Trust frameworks like CommonWell and CareEquality are geared toward provider treatment of patients. The proposal is to treat public health departments the same as providers to improve the data flow.
The recommendation that Mostashari and McClellan put forth in their report is for portal-based access for public health to information exchanges, “since most health departments have strained or limited ability or resources to establish and ingest new API-based data feeds.”
Lyniate’s position is that a portal-based approach is an expedient stopgap, but most public health departments should be able to achieve API integration with HIEs fairly rapidly.
Enhance Use of the National Syndromic Surveillance Program (NSSP)
The NSSP is a CDC project that collects daily data from thousands of facilities across the country. NSSP collects and collates more than 4 million admission, discharge, and transfer (ADT) messages per day, providing a good system for detecting outbreaks and patterns of emergency department trends. In spite of this scale, the data is difficult to use at a nationwide level due to differences in data sharing agreements among the states. In fact, coronavirus data is reported in systems outside of NSSP.
McClellan and Mostashari recommend undertaking the hard work of reconciling the state and federal concerns around the use of data within the NSSP. There is a balancing act between states having control over their own data and pooling it at a national level to react to outbreaks, and they outline a framework for taking both concerns into consideration.
They also recommend a number of technical changes to the Syndromic Surveillance that will improve the accuracy and consistency of reported data. Depending on how these changes are implemented, it could trigger changes to the Syndromic Surveillance messaging standard, which would need to be rolled out to all vendors who have certified against the existing standard as part of the Meaningful Use/Promoting Interoperability program. While the technical recommendations are worth pursuing, they may take time to roll out uniformly across the entire healthcare system.
Enhancements to NSSP will allow a single system to be used to track multiple different types of healthcare events now and in the future. Using a single, consistent system will improve the country’s epidemiological capacity.
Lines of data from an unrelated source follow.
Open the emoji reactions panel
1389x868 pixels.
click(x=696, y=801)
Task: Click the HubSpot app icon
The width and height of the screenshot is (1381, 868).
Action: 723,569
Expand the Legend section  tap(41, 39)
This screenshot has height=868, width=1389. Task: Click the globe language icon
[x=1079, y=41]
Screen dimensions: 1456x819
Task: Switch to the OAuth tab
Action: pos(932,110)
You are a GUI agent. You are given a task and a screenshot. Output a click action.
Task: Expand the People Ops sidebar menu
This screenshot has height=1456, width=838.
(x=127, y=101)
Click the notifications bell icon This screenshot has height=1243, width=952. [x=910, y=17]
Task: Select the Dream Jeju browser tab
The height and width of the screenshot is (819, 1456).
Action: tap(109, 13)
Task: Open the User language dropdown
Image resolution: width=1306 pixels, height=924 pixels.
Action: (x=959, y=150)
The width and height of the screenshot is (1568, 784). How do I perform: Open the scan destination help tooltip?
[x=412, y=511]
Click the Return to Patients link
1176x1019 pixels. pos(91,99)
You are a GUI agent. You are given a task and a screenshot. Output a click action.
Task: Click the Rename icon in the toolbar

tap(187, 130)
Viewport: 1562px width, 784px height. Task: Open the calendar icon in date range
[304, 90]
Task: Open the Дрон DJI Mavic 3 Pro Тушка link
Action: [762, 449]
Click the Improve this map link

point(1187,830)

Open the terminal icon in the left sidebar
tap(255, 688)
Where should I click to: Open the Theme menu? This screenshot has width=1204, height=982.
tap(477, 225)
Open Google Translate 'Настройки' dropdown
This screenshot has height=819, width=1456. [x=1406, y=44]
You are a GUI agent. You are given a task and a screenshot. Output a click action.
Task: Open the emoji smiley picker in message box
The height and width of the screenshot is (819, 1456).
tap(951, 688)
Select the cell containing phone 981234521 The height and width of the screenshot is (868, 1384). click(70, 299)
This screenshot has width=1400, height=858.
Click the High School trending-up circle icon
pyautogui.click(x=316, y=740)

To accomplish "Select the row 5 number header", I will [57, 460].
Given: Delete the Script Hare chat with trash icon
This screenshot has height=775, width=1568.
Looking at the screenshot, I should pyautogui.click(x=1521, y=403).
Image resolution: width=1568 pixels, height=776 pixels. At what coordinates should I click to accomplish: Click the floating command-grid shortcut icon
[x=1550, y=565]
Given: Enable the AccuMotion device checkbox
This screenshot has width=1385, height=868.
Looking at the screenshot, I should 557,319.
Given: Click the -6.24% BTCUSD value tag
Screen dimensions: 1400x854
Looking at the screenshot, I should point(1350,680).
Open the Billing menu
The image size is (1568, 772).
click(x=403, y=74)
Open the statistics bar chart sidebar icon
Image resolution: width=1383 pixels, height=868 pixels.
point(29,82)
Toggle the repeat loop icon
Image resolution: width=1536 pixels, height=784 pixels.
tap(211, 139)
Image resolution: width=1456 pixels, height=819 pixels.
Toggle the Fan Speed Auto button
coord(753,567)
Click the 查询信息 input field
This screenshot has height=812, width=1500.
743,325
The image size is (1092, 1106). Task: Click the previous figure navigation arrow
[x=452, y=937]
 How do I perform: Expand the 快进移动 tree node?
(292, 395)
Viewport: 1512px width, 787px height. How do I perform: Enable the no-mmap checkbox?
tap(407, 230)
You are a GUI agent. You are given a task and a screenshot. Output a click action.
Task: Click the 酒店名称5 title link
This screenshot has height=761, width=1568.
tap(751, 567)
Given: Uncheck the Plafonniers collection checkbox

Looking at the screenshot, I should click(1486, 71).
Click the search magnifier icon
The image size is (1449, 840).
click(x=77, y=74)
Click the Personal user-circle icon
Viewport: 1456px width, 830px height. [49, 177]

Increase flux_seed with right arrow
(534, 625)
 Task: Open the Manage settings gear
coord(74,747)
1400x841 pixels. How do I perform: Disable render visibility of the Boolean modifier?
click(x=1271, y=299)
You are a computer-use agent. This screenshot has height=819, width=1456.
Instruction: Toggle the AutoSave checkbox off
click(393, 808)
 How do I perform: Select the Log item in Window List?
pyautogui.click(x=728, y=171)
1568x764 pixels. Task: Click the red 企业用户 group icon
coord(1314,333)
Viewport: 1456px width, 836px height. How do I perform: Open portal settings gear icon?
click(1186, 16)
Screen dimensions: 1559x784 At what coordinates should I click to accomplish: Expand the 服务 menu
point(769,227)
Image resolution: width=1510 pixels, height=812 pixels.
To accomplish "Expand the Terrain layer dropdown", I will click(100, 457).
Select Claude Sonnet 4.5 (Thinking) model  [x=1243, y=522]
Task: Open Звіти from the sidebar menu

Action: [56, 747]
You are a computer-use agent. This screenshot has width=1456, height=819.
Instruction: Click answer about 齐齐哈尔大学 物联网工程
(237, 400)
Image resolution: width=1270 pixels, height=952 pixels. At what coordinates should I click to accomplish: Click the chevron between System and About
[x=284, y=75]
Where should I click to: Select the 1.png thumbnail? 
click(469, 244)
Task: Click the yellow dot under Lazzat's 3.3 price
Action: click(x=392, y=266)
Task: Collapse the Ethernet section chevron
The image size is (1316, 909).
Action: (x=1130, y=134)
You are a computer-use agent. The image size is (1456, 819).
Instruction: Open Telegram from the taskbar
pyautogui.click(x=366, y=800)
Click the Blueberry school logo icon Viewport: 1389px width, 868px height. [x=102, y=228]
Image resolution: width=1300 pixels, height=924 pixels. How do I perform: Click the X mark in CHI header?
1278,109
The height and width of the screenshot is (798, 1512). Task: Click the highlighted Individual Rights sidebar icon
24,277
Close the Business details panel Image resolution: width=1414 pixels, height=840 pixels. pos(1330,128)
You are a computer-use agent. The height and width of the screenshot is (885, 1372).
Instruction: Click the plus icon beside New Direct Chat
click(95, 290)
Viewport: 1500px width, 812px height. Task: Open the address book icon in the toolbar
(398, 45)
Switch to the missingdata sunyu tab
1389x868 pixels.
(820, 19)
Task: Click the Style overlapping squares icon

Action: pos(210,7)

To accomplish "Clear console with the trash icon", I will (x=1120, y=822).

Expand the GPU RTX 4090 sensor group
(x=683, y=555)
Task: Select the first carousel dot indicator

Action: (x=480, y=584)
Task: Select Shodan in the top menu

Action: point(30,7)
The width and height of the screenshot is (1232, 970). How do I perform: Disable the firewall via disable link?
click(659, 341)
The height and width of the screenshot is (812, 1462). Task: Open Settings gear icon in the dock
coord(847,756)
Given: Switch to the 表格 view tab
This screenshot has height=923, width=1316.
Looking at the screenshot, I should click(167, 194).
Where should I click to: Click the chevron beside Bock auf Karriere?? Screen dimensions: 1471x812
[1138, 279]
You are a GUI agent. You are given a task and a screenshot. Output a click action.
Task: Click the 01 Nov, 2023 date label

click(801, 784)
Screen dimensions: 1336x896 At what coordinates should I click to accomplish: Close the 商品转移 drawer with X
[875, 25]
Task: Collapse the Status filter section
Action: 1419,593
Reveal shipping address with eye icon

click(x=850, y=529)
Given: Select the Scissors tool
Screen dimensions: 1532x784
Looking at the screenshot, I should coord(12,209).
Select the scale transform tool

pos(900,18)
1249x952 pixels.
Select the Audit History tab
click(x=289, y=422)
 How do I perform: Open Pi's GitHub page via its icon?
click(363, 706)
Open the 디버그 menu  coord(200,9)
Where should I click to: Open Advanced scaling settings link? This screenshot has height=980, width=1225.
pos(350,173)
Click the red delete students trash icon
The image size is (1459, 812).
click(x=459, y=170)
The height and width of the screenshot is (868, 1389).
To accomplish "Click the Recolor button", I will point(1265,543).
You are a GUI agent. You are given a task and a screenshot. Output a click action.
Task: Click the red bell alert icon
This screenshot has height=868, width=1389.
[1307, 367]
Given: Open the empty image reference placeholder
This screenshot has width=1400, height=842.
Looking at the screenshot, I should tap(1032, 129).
High-Value, Low-Cost Improvements
This paper’s emphasis is on making high-value, low-cost improvements to the existing interoperability environment, rather than on investing time we don’t have to build new solutions. These seem like small, incremental improvements, but they will repair some significant problems that limit our ability to share and use data to combat pandemics.
Taking these actions now will help get us through the current crisis and prepare us better for the next one. Lyniate supports the recommendations in this paper, and we look forward to working with our customers to implement them to advance the state of the art.